--- Records supplied ---

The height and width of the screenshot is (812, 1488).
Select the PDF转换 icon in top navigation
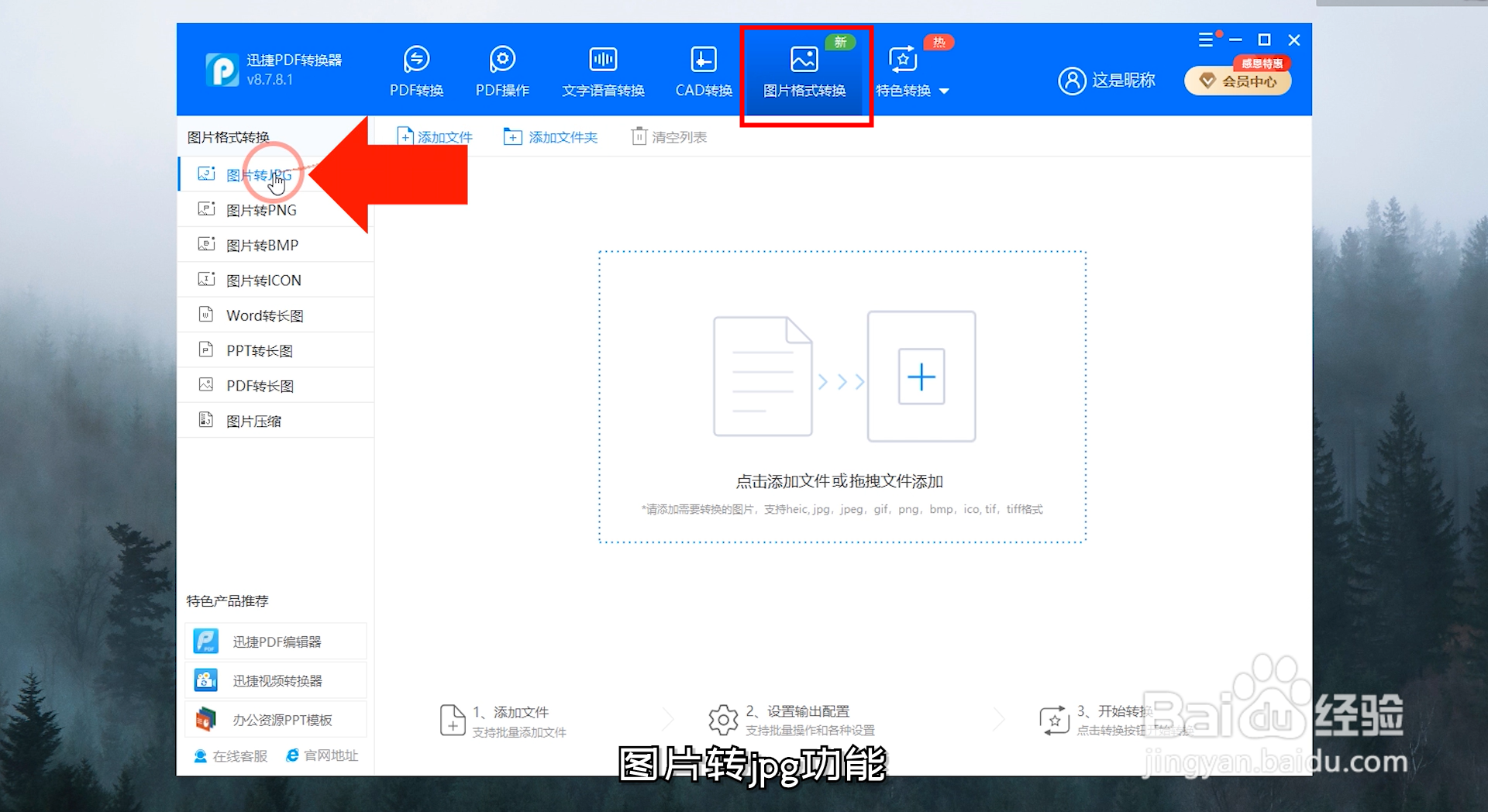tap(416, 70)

---
--- Records supplied ---

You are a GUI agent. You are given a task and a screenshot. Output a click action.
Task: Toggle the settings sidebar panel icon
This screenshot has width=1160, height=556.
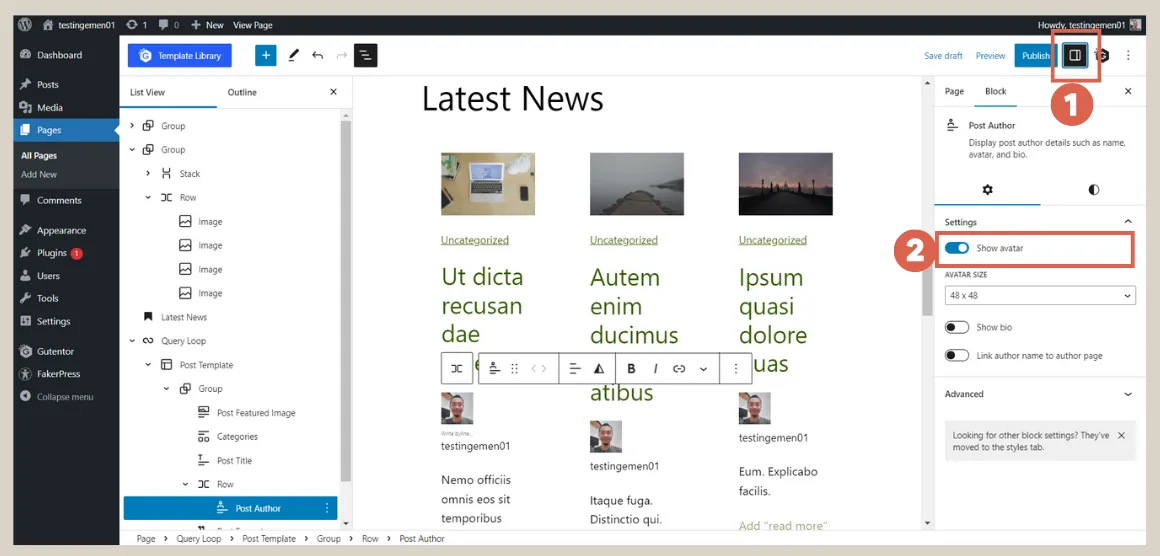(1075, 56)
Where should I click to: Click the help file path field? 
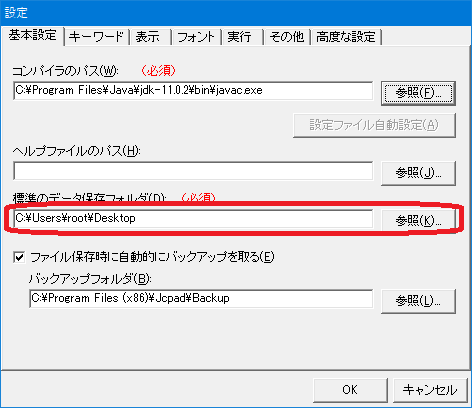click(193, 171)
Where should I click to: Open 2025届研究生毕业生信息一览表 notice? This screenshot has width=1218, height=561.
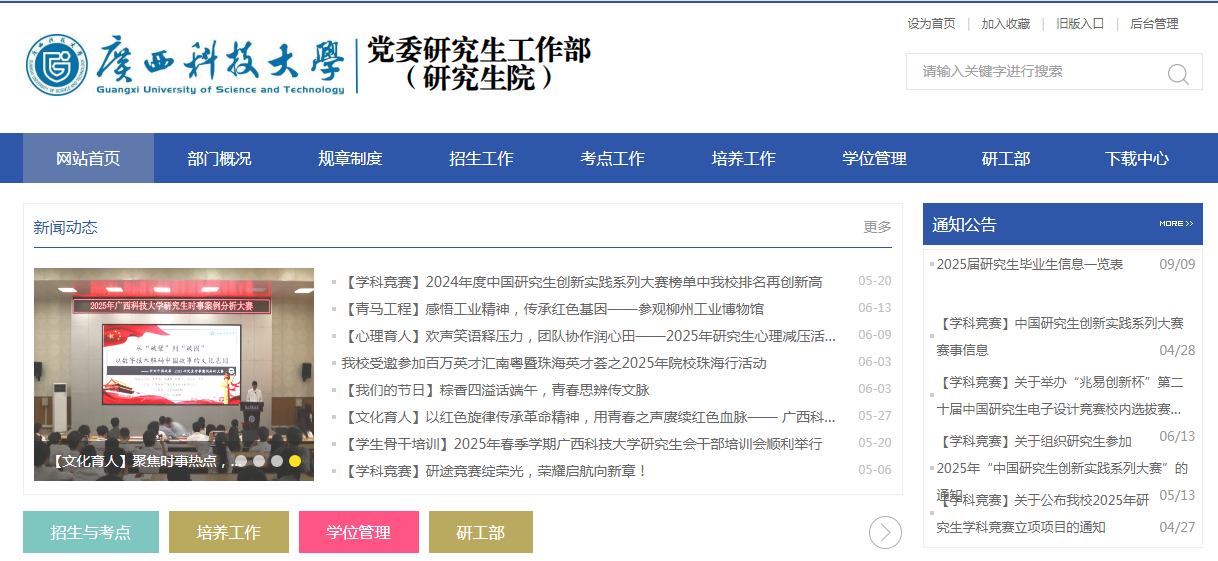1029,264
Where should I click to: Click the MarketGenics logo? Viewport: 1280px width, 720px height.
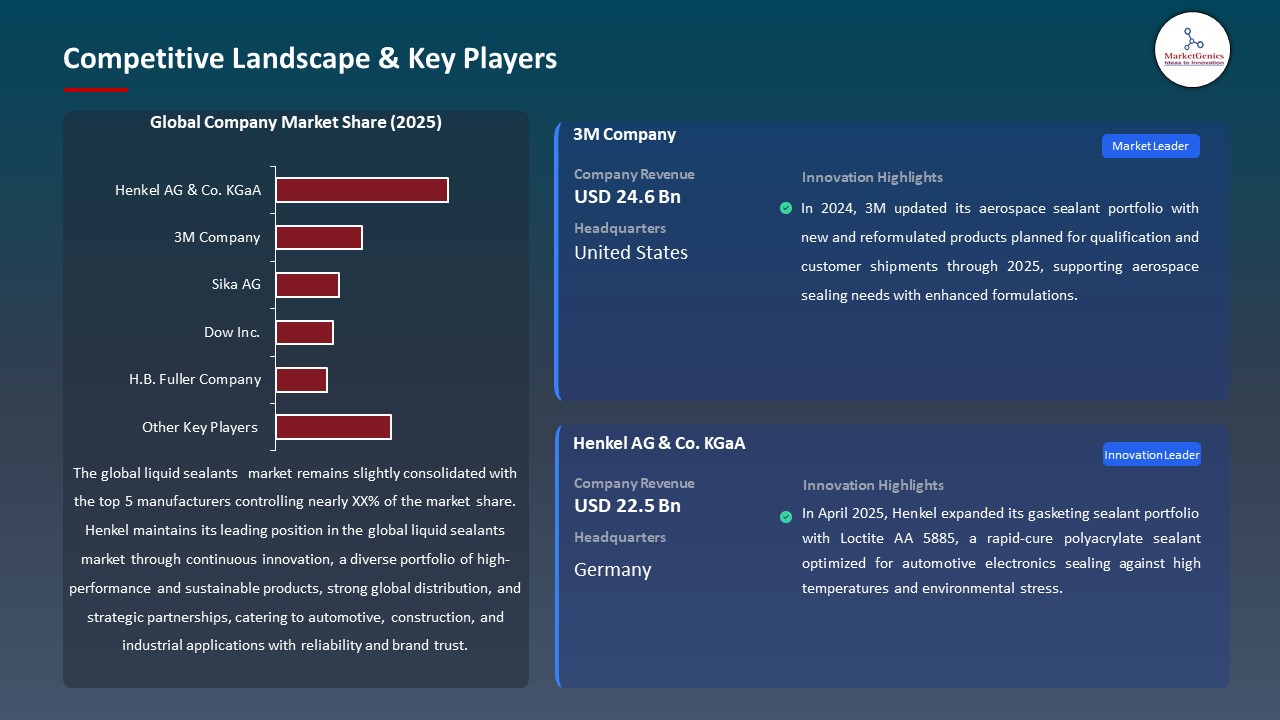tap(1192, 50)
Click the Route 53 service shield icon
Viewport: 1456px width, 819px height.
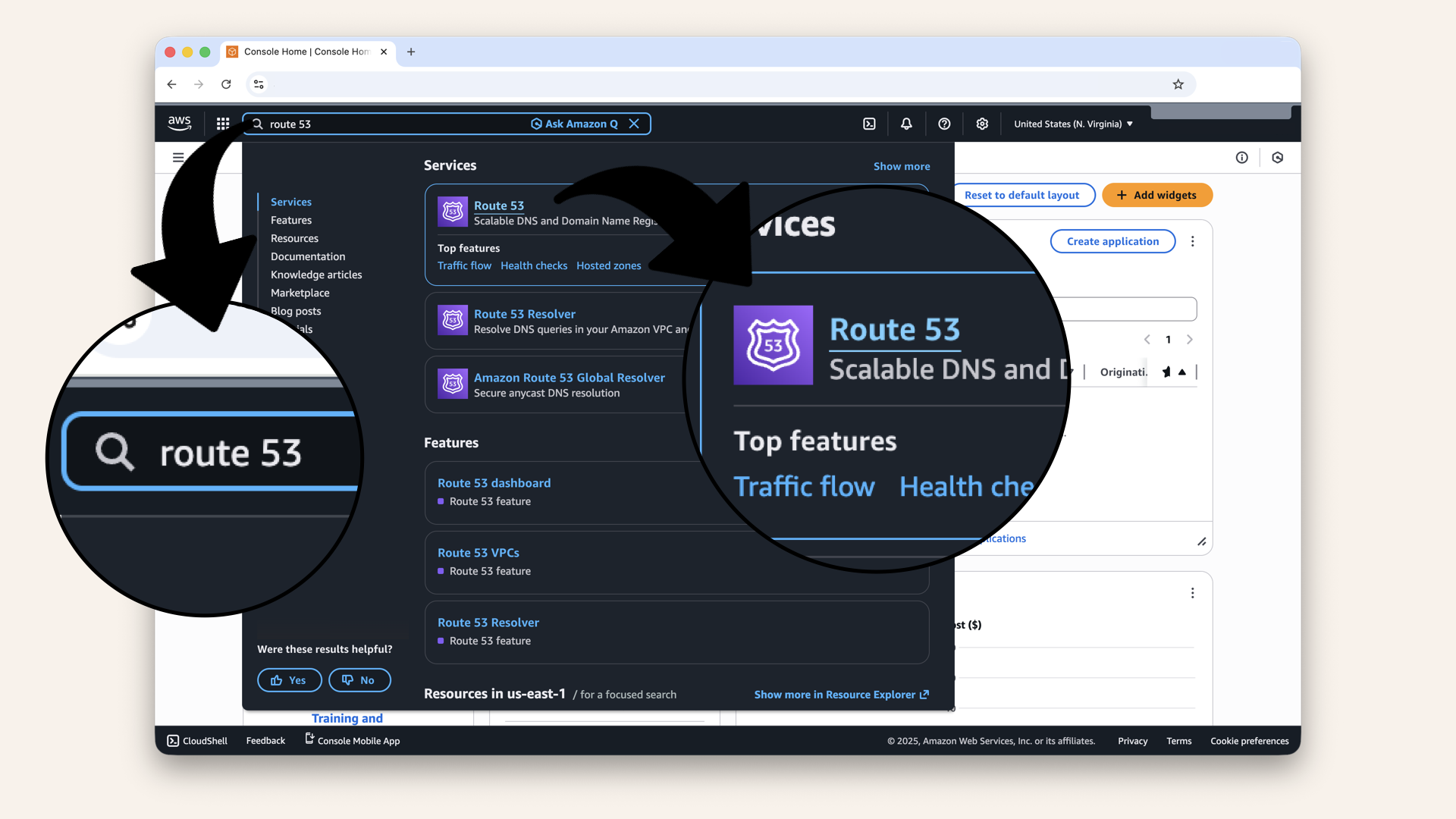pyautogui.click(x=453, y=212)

---
--- Records supplied ---

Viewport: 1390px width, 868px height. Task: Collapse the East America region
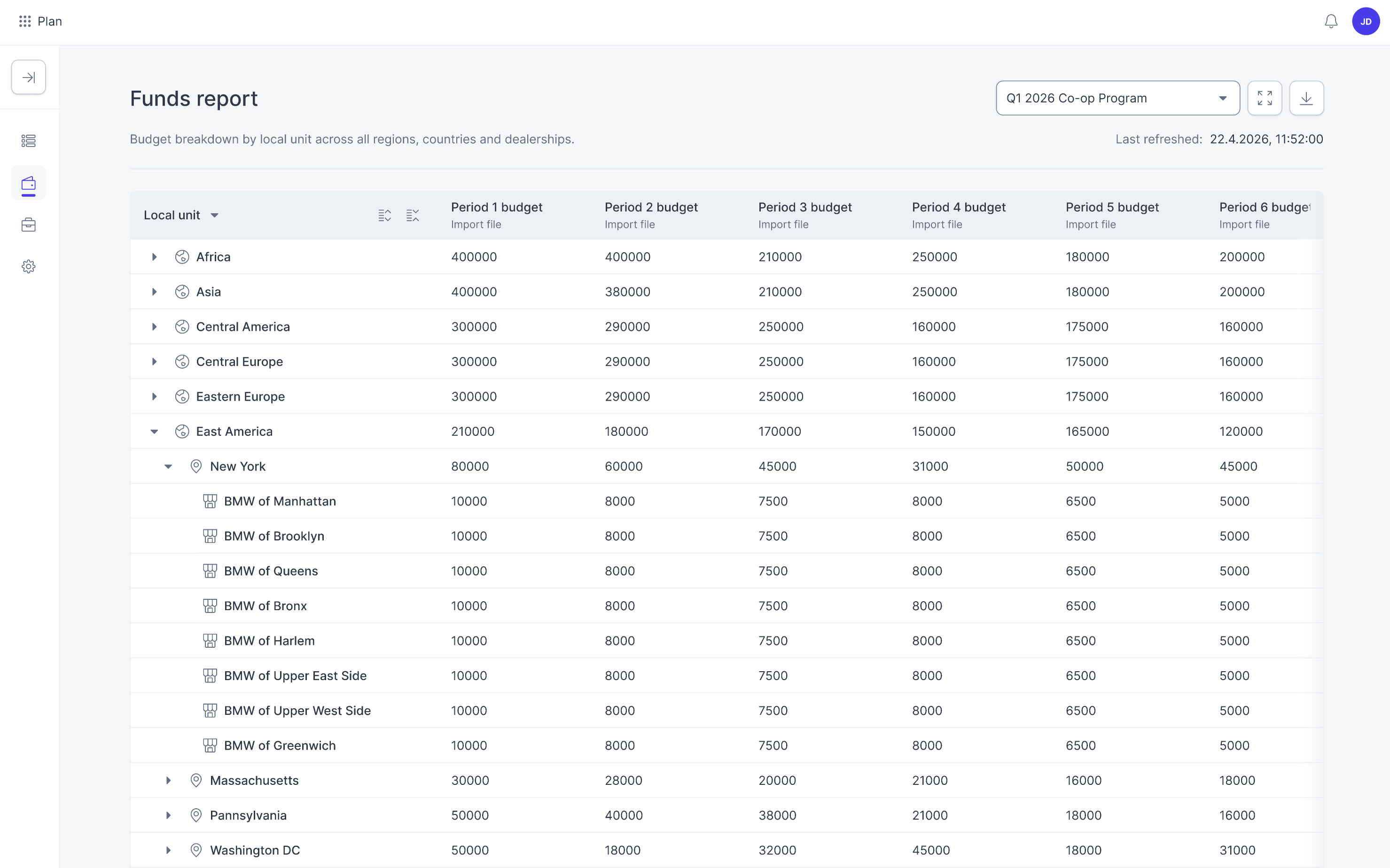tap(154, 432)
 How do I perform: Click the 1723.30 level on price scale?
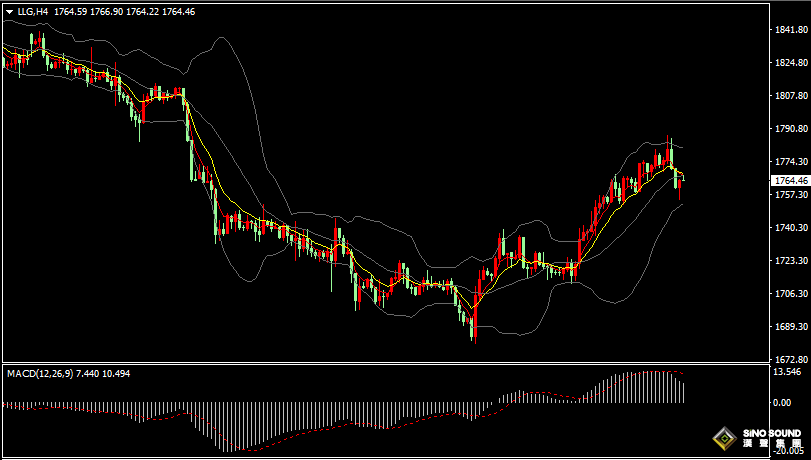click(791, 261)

---

• Given request: Rescale the coordinates in the answers by 1.2, rounding to whole numbers with halves going up, and rewrite only the records beginning at the line that has "The height and" and stopping after the line that has "tap(416, 70)", requests included and all other numbers unchanged. Leave the pictures out of your answer.

• Task response:
The height and width of the screenshot is (812, 1488).
Select the PDF转换 icon in top navigation
tap(499, 84)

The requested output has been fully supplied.